The “that” to which he was referring was a muddy, sweaty, messy-haired little guy celebrating a soccer team victory.
“Many times,” I smiled back. “Many, many times.”
I looked at him. That little guy now has a good inch on me, a deep voice and hairy legs. Time flies, but I still have the memories — memories of him, his brother and sister.
Many of those memories center on sports — soccer, baseball, softball, football, basketball, volleyball, track — and that’s just a start. I never kept an official list, but as I quickly tally the combined sports activities of my three kids over the last umpteen years, it’s close to one hundred different seasons that included many hours of practices, carpooling, cleaning dirty uniforms, team parties and hours sitting in bleachers cheering.
Ironic for a guy who grew up with little interest in sports, but what I lack in first-hand sports experiences as a youth, I’ve made up for as a sports parent. A professional? Not quite. But I’ve figured out a few things.
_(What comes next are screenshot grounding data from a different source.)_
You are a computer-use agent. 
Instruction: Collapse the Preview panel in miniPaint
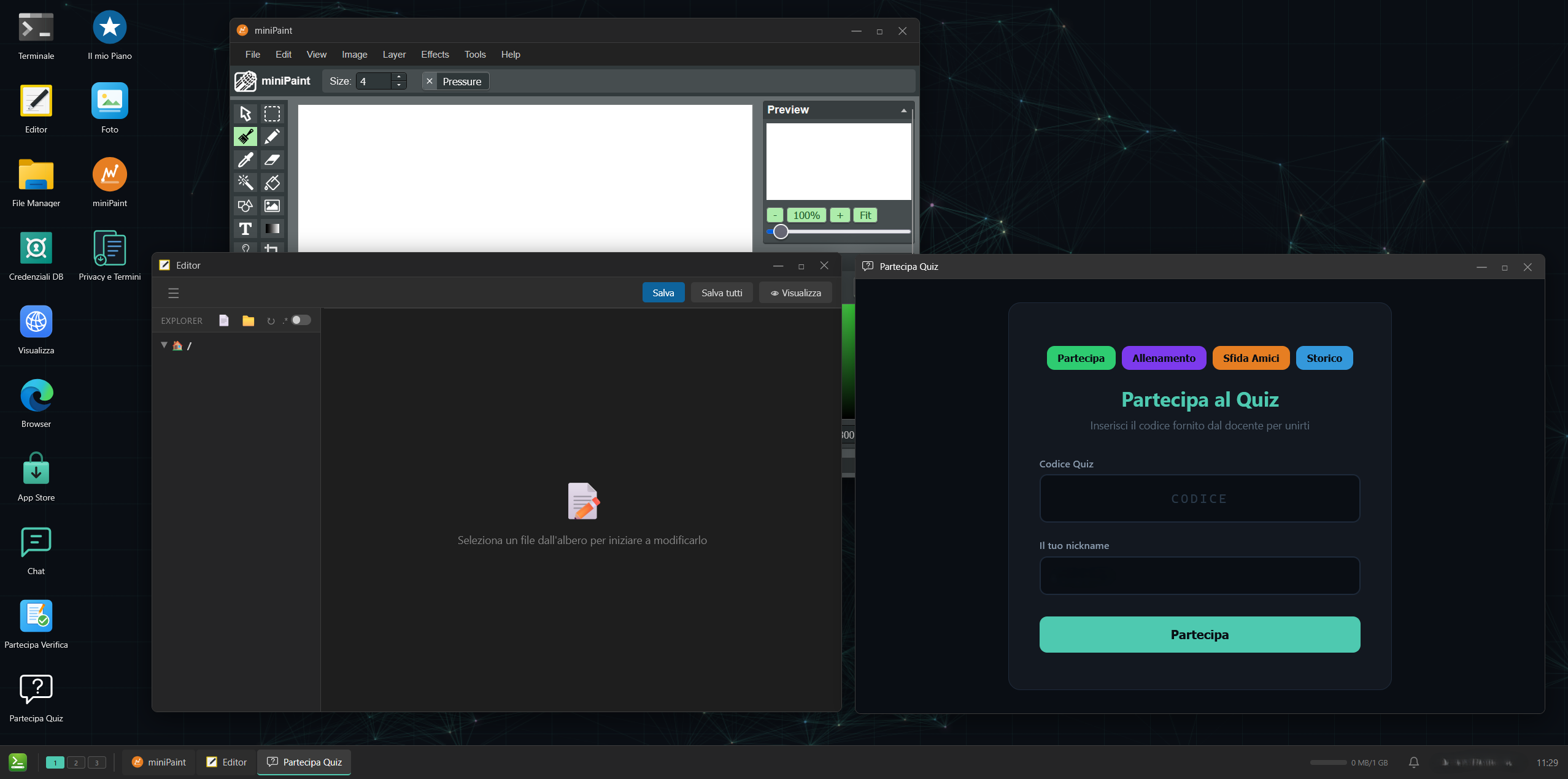coord(905,110)
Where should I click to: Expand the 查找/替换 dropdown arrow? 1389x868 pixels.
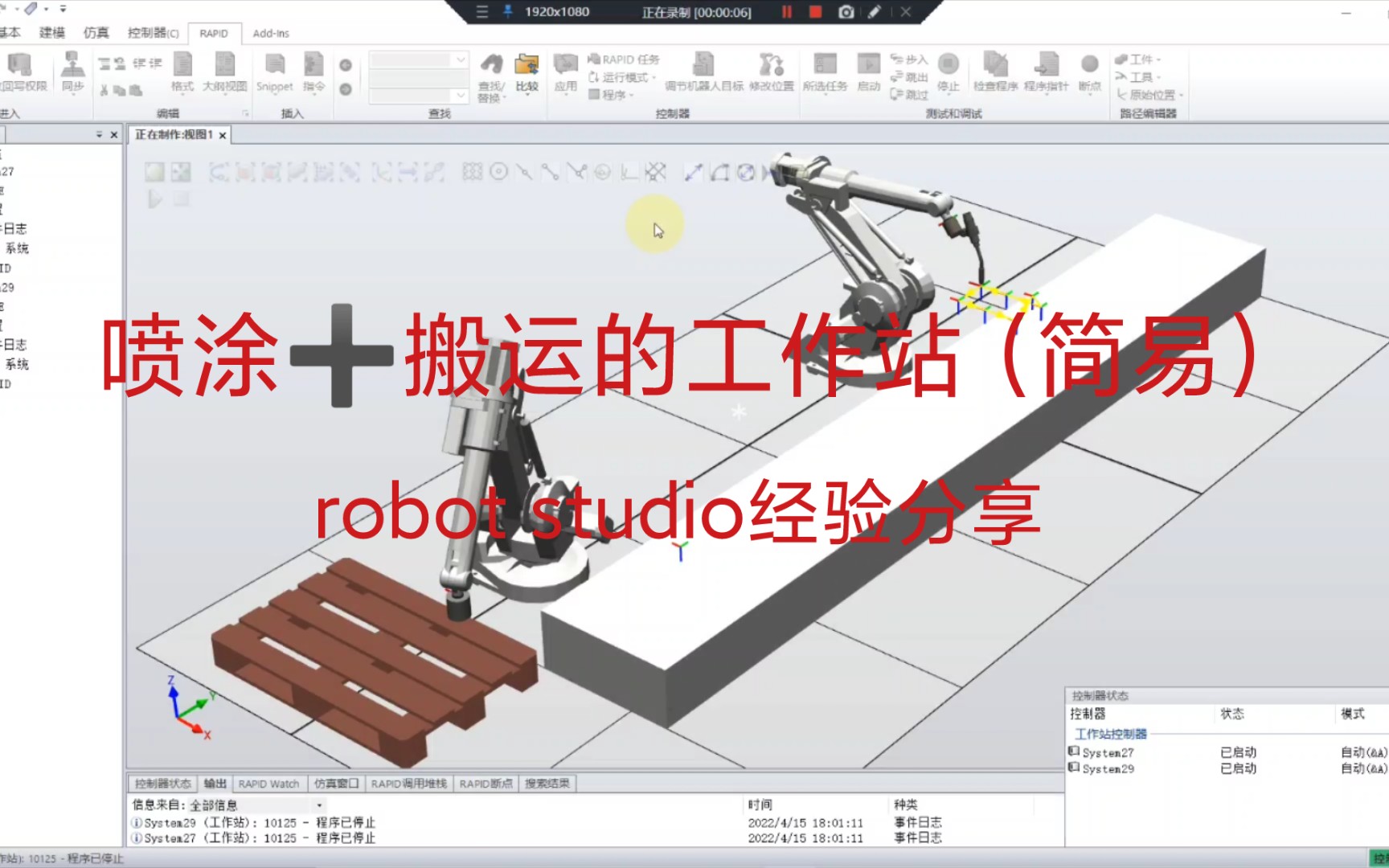[504, 96]
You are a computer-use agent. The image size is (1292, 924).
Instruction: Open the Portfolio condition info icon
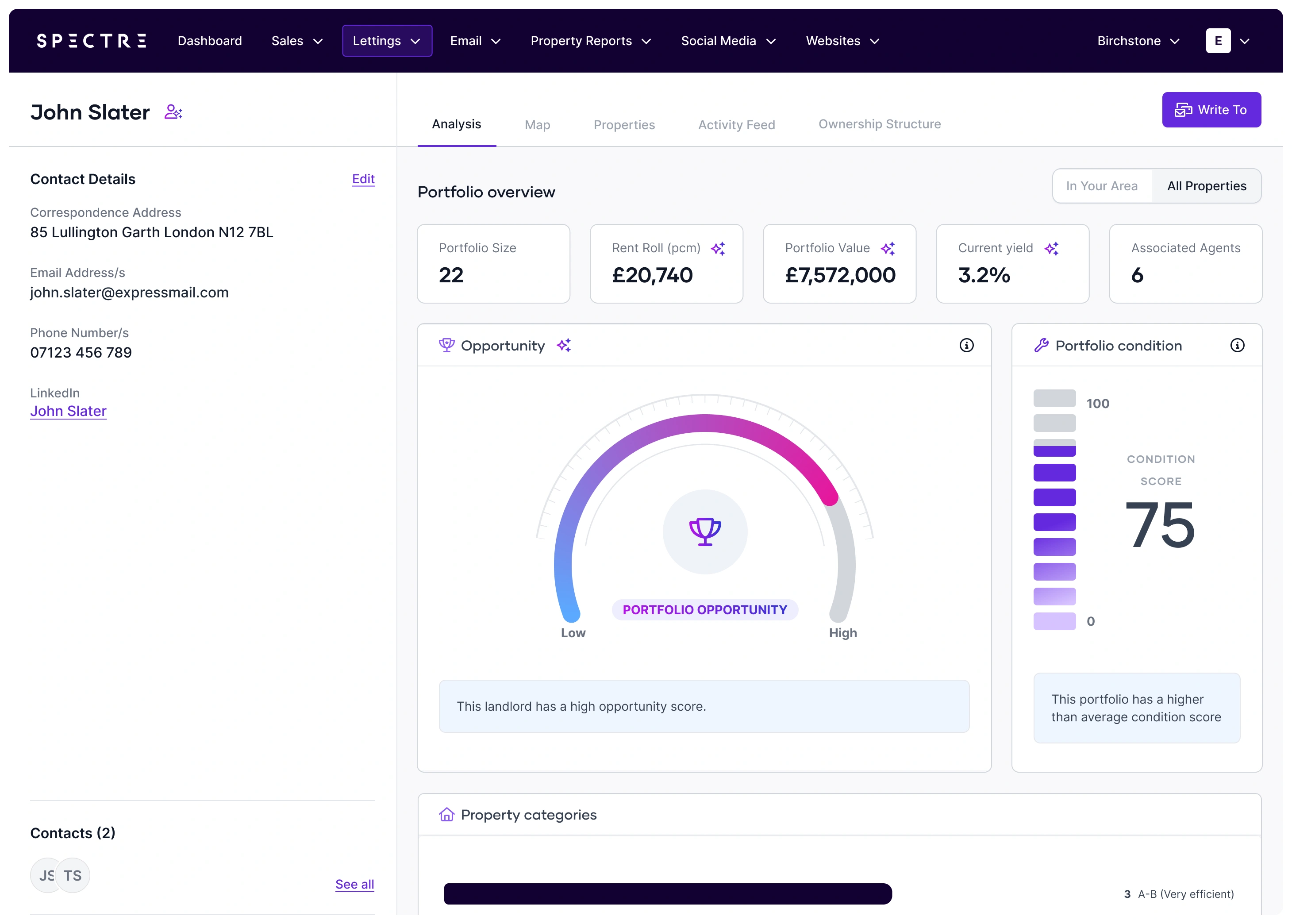(1237, 345)
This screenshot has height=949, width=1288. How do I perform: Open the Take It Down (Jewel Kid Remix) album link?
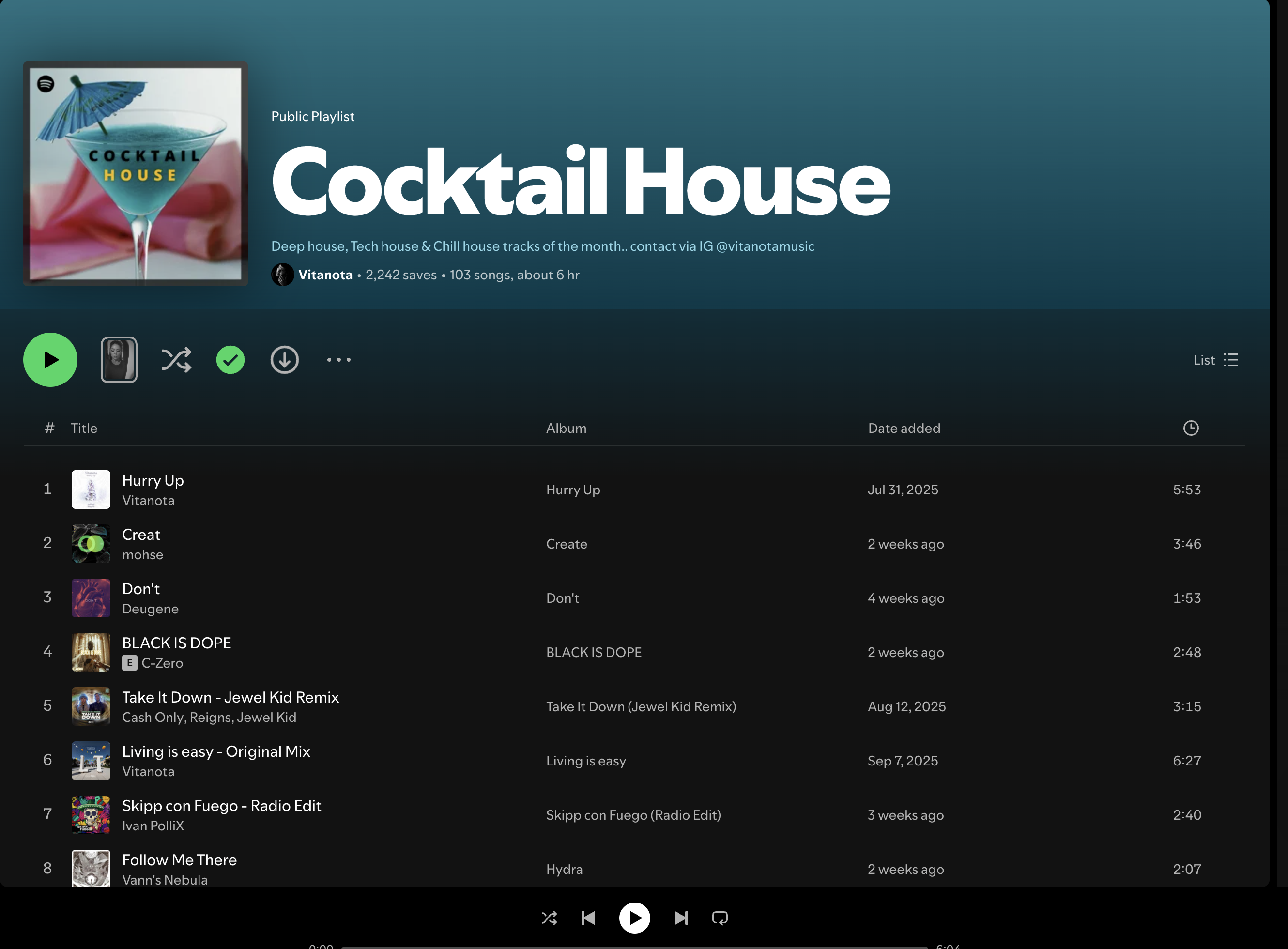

In my opinion, our job as parents is to help expose our kids to a variety of things that will open their eyes, give them a taste of something new, and most importantly, help them find their passion. For my children, sports have provided many great experiences including:
Teamwork. The benefits to being a part of a team are enormous. Team sports teach basic skills, plus they let kids experience things like compassion and humility.
Responsibility. While it’s important for all kids to enjoy freedom, learning the responsibilities that come with sports is a beneficial life skill. Even if the primary take-away is simply the importance of getting to every practice on time, it’s a good thing.
Commitment. Every one of my children had moments when he or she wanted to quit. It was too hard. They weren’t good enough. They wanted to watch television. The list goes on. Sticking with something when it gets a little tough is an important experience, and your children can learn from it, provided they are safe and not being unreasonably pushed.
Respect. A good coach will help your child learn a lot about respect for adults, teammates, opposing teams, and most importantly, themselves.
Fun: Last on this list, but first in terms of importance. Sports for kids should be fun!
Mom and Dad’s Checklist
Before signing up your child for a new sport, follow these simple tips:
Find out how coaches are trained and the league’s player safety policies and procedures.
Confirm practice and game schedules. Reconsider the commitment if your child has a lot of conflicts from day one. And make sure he or she knows what’s involved before signing up.
Ask how you can volunteer. No matter your skills, most organizations welcome help.
Learn about your child’s equipment and how it should fit, and be sure to recheck it all season long since kids continually grow.